Supplied text »
<<<<

When Sylt belonged to the Danish realm in 1853, King Frederick VII ordered the construction of a lighthouse on Sylt's highest elevation, the red cliff. The tower was first lit in 1856. Its original petroleum lantern was at the time a technical revolution and was displayed at the Paris World Exhibition in 1855.

The tower was originally constructed from yellow Bornholm bricks and was reinforced with iron rings in 1875.

Until 1953, the lighthouse used to be greyish-yellow, the colour of the whithered bricks. Only then was it painted with its characteristic black and white.

In the early years after its inauguration, the facility became popular with locals and tourists. Specifically, guest books from the 1970s and 80s bear witness to this. Unlike today, the tower could then still be accessed and visited by the public and provided views across the island.

In 1929 the so far greatest modification was made when the entire lantern house was altered and the light source was changed from petroleum to electricity.

There are no lighthouse keepers any more since 1977, like all active lights on Sylt, the Kampen lighthouse is remotely controlled by a time switch in Koblenz. It is lit an hour prior to sunset and doused one hour after sunrise.

>>>>

Assigned task 1 » Summarize the text about the Kampen lighthouse on Sylt in two sentences.
Assigned task 2 » Write the next part of the Kampen lighthouse text, picking up after its final sentence.
This material has nothing to do with the lighthouse text.

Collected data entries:
<<<<

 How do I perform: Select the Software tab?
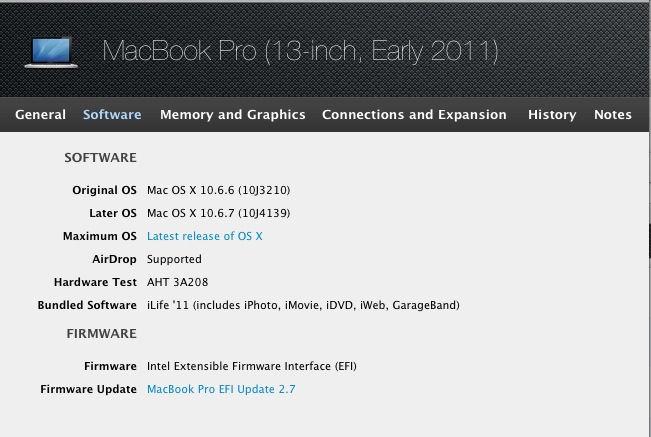click(x=112, y=115)
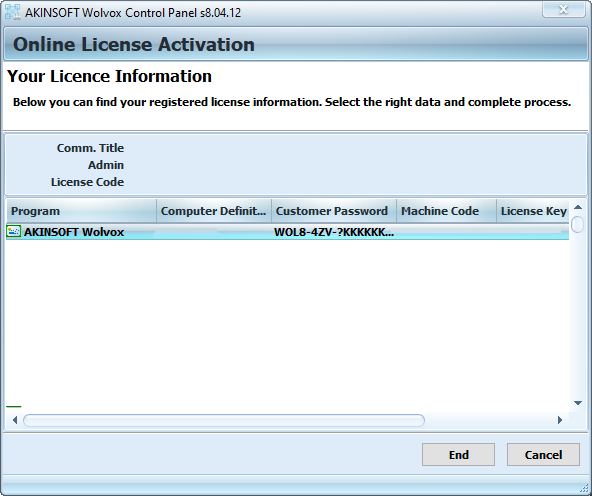
Task: Click the horizontal scrollbar right arrow
Action: (x=560, y=420)
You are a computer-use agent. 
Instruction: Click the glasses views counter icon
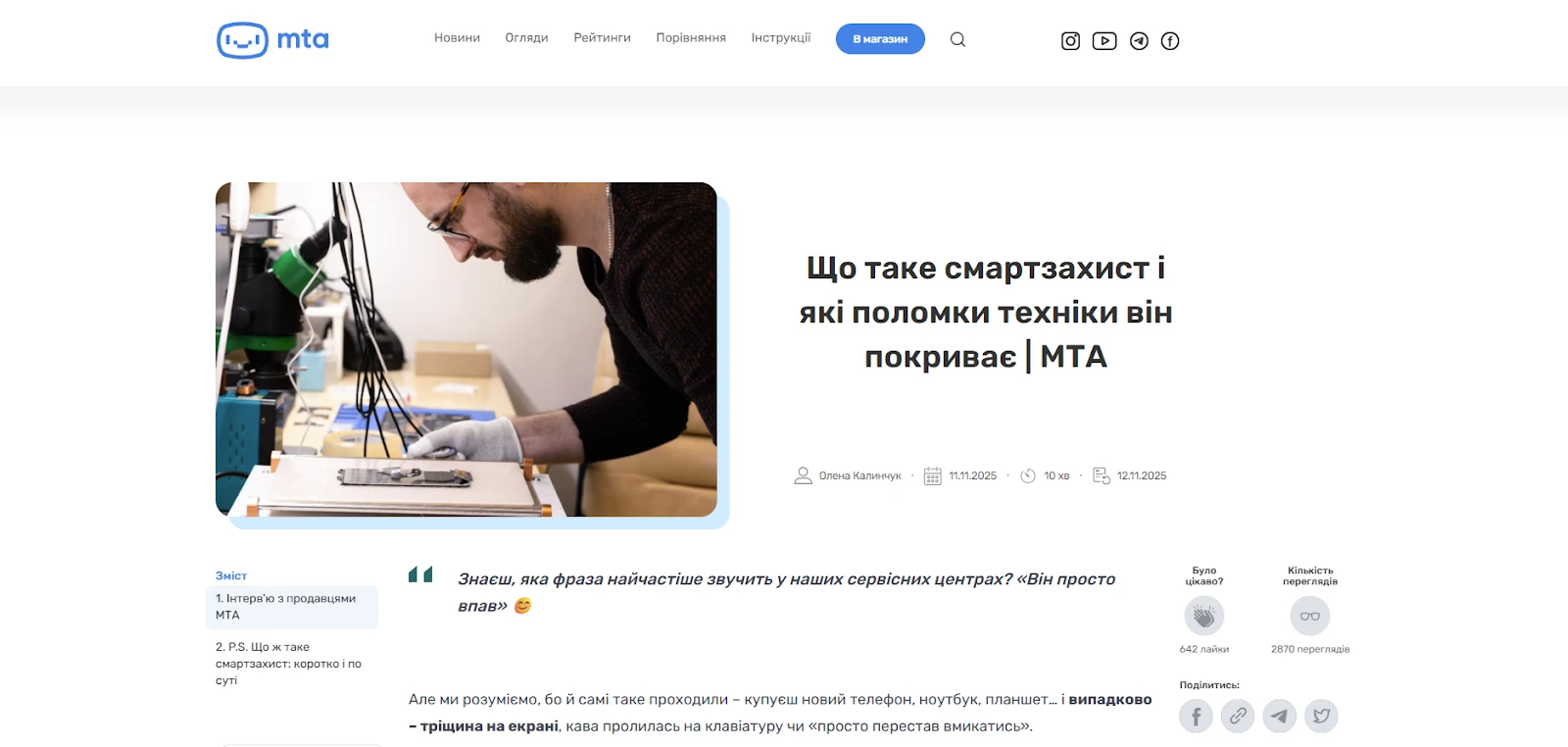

>>>>

Written response 1 » When Sylt belonged to the Danish realm in 1853, King Frederick VII ordered a lighthouse built on the island's red cliff, and the tower, made of yellow Bornholm bricks, was first lit in 1856. Its light was changed from petroleum to electricity in 1929, it was painted black and white in 1953, and since 1977 it has had no keepers and is controlled remotely from Koblenz.

Written response 2 »
Only once in its 150 years of existence, the lighthouse was severely threatened. Wehrmacht plans proposed the expansion of an airfield on the nearby Braderup heath and the tower would have to be detonated. With the occupation of Denmark and Norway in 1940 these plans became obsolete though as the strategic importance of Sylt had significantly decreased.

From 2004 to 2005 the lighthouse was elaborately renovated and was therefore completely scaffolded for several months. On 4 June 2006, the 150th anniversary was celebrated with a Turmfest and the rare opportunity was provided to scale the newly renovated tower. Admission tickets were drawn.

== In popular culture ==
Due to its characteristic black and white marking the tower has become a popular motive for painters.